REQUIREMENT:
Your task is to transcribe the data exactly while omitting each picture.

DATASET RECORDS:
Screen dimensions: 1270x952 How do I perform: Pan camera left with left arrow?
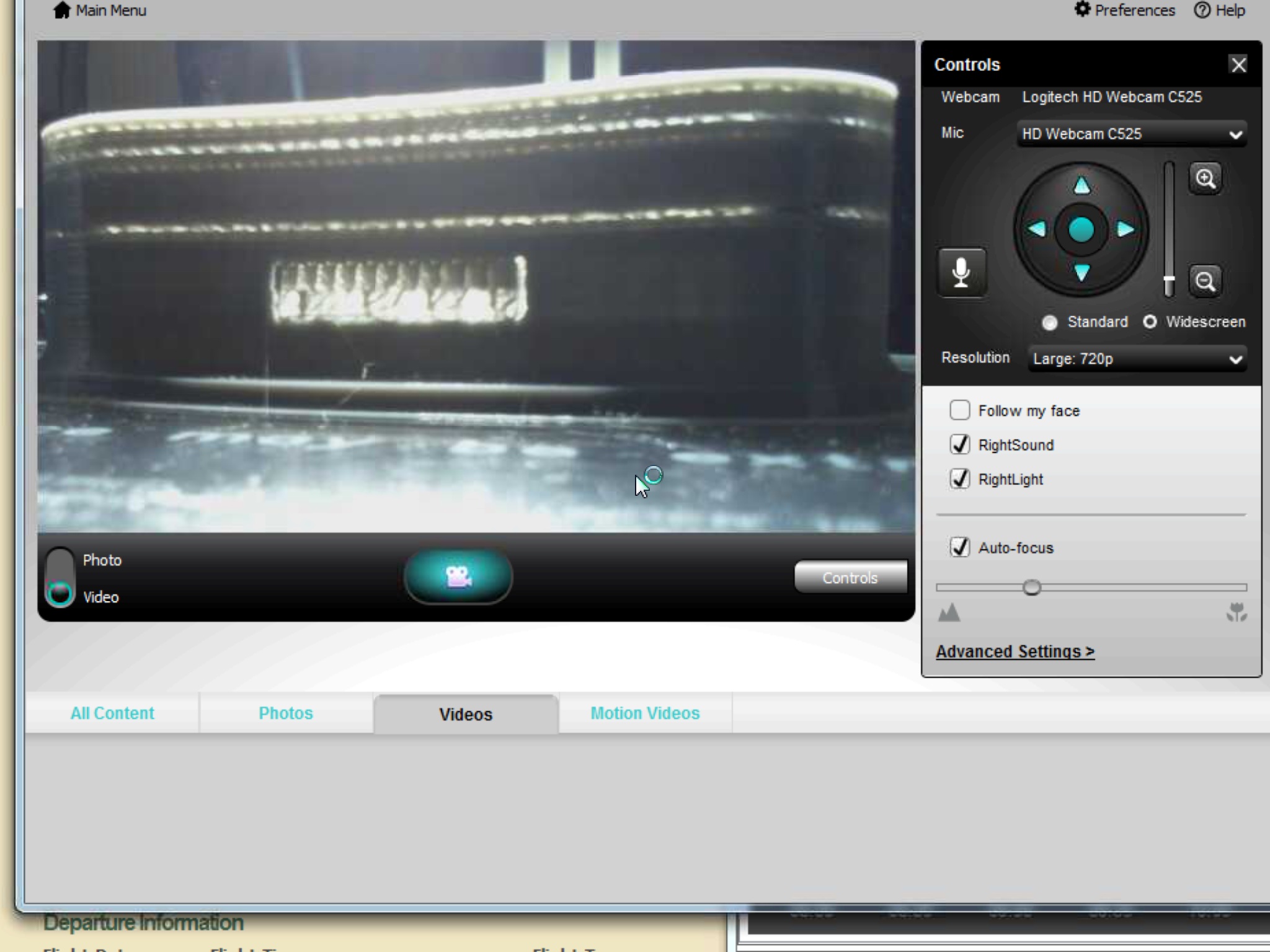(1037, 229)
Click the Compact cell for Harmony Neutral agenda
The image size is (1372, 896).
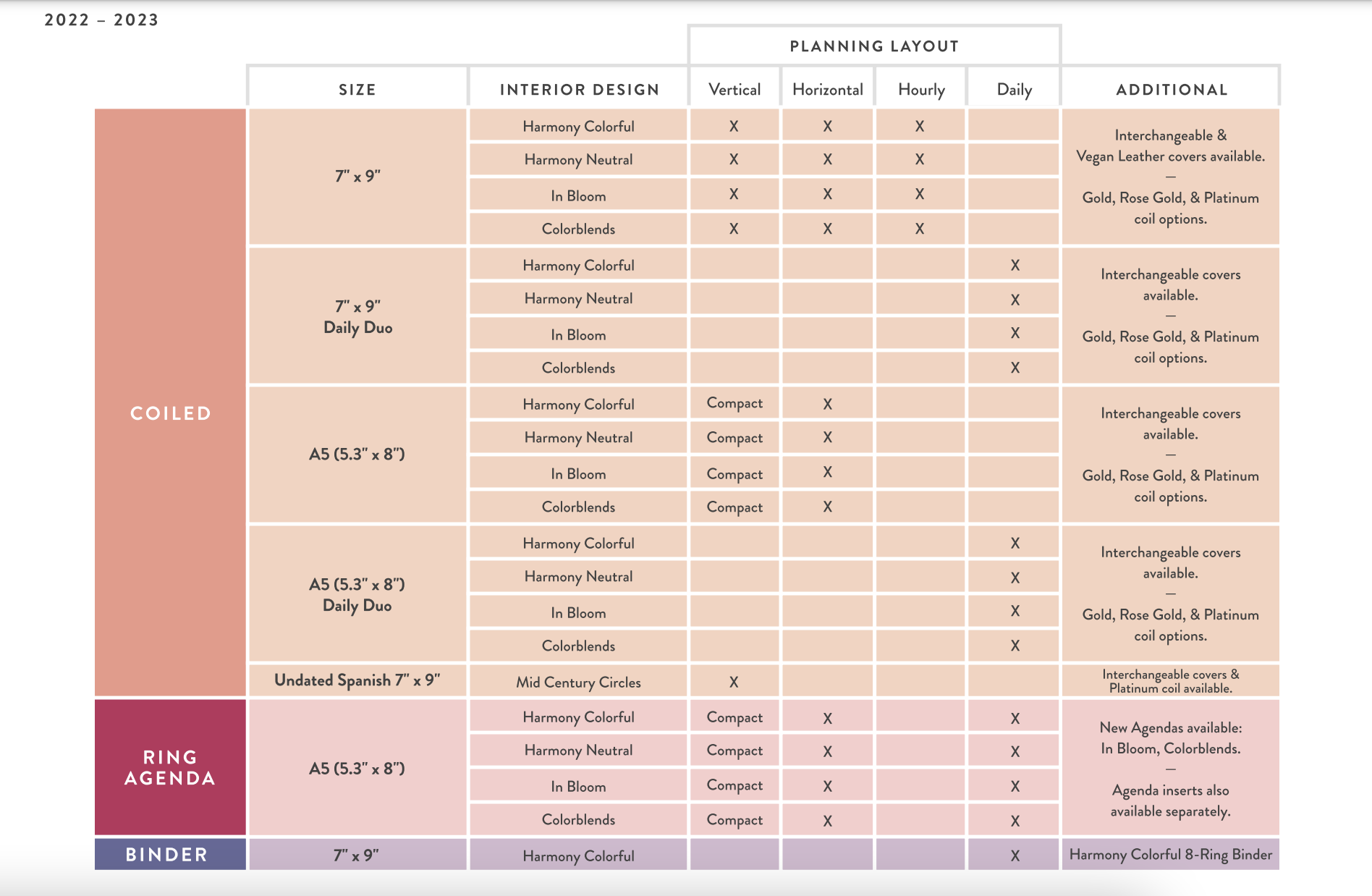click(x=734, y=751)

EXERCISE OUTPUT:
Screen dimensions: 1270x952 How do I perform: Pan camera left with left arrow?
(1037, 229)
Click the Compact cell for Harmony Neutral agenda
The image size is (1372, 896).
click(x=734, y=751)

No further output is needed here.